OAB lança plano nacional para integrar inteligência artificial à advocacia brasileira

O Conselho Federal da Ordem dos Advogados do Brasil (OAB) anunciou a criação do Plano Nacional de Integração de Inteligência Artificial na Advocacia, iniciativa que busca preparar a classe jurídica para os impactos das novas tecnologias no exercício profissional.

O projeto foi apresentado durante o evento “A Advocacia Disruptiva: Desafios Éticos, Riscos e a Gestão de IA na Prática Diária”, realizado em Brasília pelo Conselho Federal da OAB em parceria com a Escola Superior da Advocacia Nacional (ESA Nacional).

Segundo a entidade, o plano será estruturado em cinco eixos estratégicos: governança e boas práticas no uso da inteligência artificial, capacitação profissional, modernização dos serviços oferecidos pela Ordem, defesa das prerrogativas da advocacia e apoio à jovem advocacia.

Durante o anúncio, a secretária-geral do Conselho Federal da OAB, Rose Morais, destacou que a inteligência artificial deverá impactar diretamente a rotina dos mais de 1,4 milhão de advogados brasileiros.

“A advocacia vive um momento de transformação.

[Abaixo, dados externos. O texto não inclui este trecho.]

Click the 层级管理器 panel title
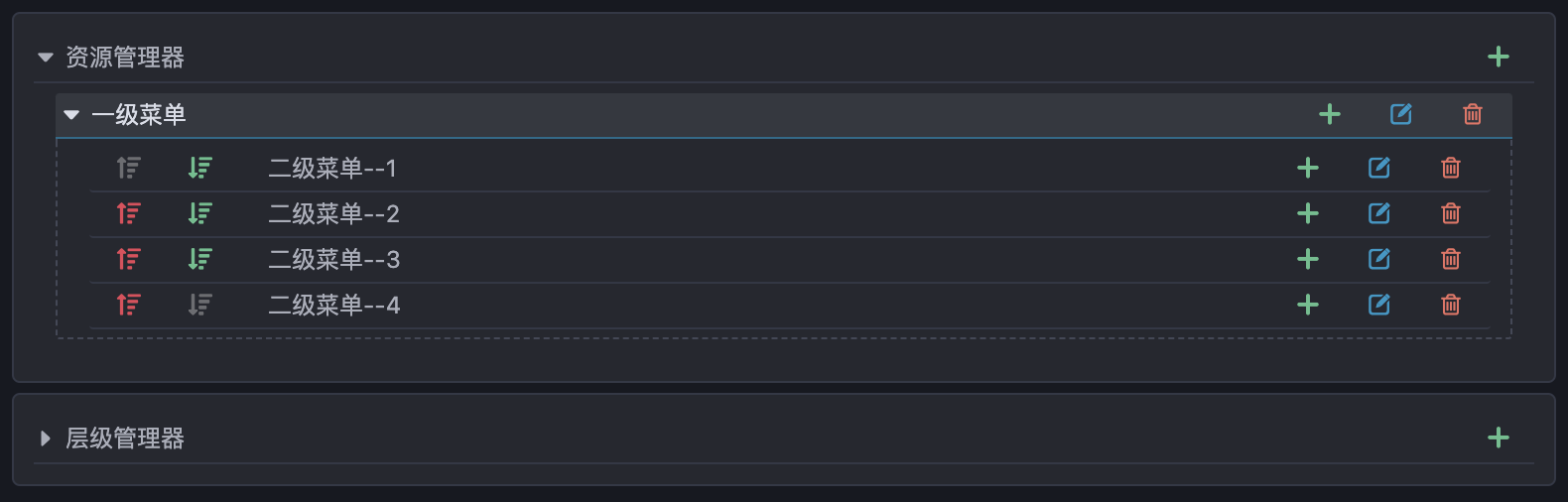 click(x=125, y=438)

Nosso papel é garantir que os profissionais estejam preparados para utilizar essas ferramentas de forma ética, segura e estratégica, preservando a essência da atividade jurídica”, afirmou.

Como parte das ações previstas, a OAB também lançará um curso voltado para Inteligência Artificial e Gestão de Negócios para o Setor Jurídico. A capacitação integra um programa permanente destinado à inclusão digital e ao uso eficiente das novas tecnologias por escritórios e profissionais do Direito.

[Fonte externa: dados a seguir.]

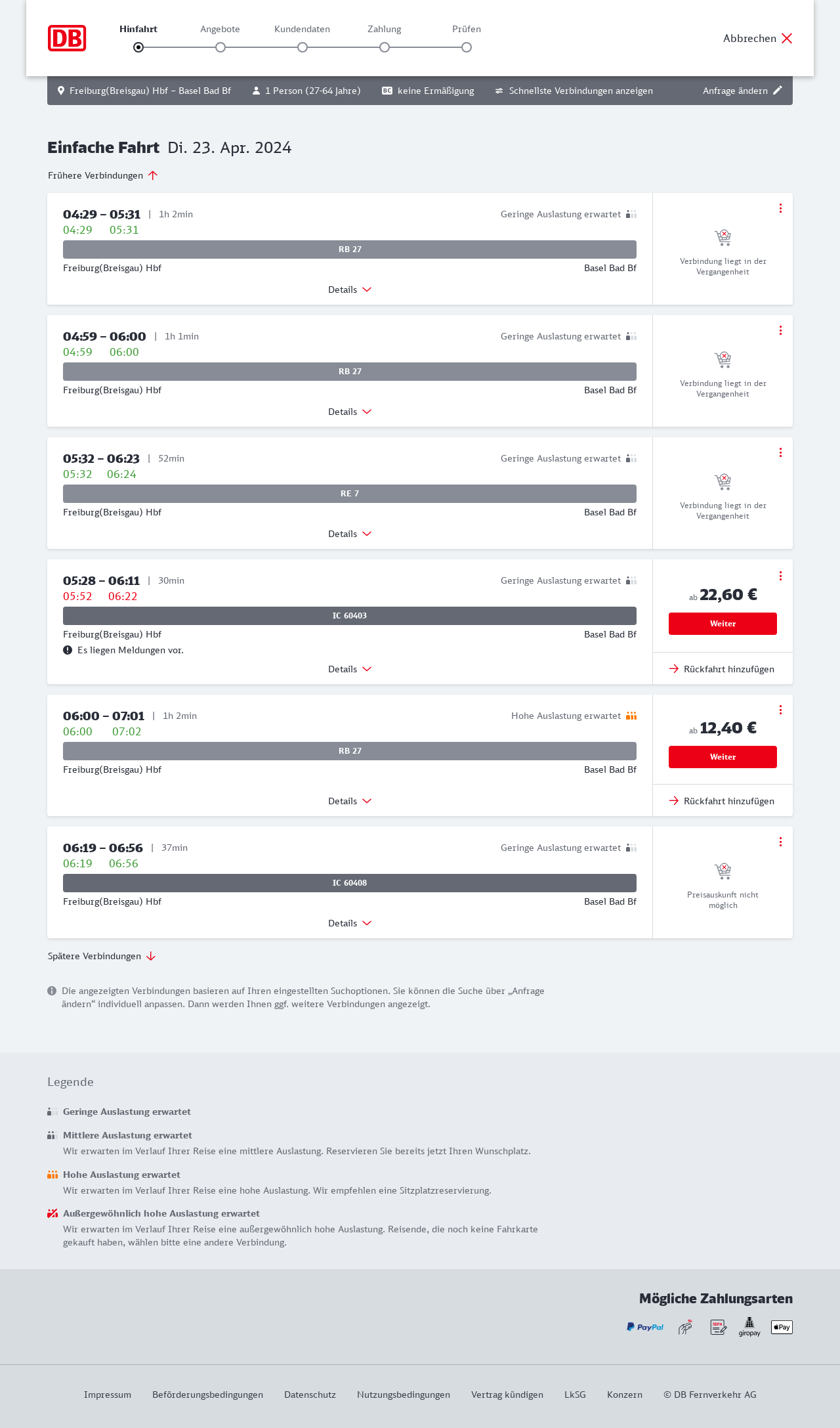840x1428 pixels.
Task: Select the Hinfahrt step indicator circle
Action: click(x=138, y=47)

Outra iniciativa anunciada é a realização de uma pesquisa nacional em parceria com a Universidade de Stanford, nos Estados Unidos. O levantamento pretende mapear o estágio atual de adoção da inteligência artificial pela advocacia brasileira, identificando oportunidades, desafios e impactos da tecnologia na atividade profissional.

Os resultados do estudo servirão de base para a elaboração de um futuro provimento do Conselho Federal da OAB, estabelecendo diretrizes para o uso da inteligência artificial no exercício da advocacia.

A iniciativa acompanha uma tendência global de incorporação de ferramentas de IA ao setor jurídico, especialmente em atividades como pesquisa jurisprudencial, análise documental, automação de contratos, gestão de processos e apoio à tomada de decisões estratégicas.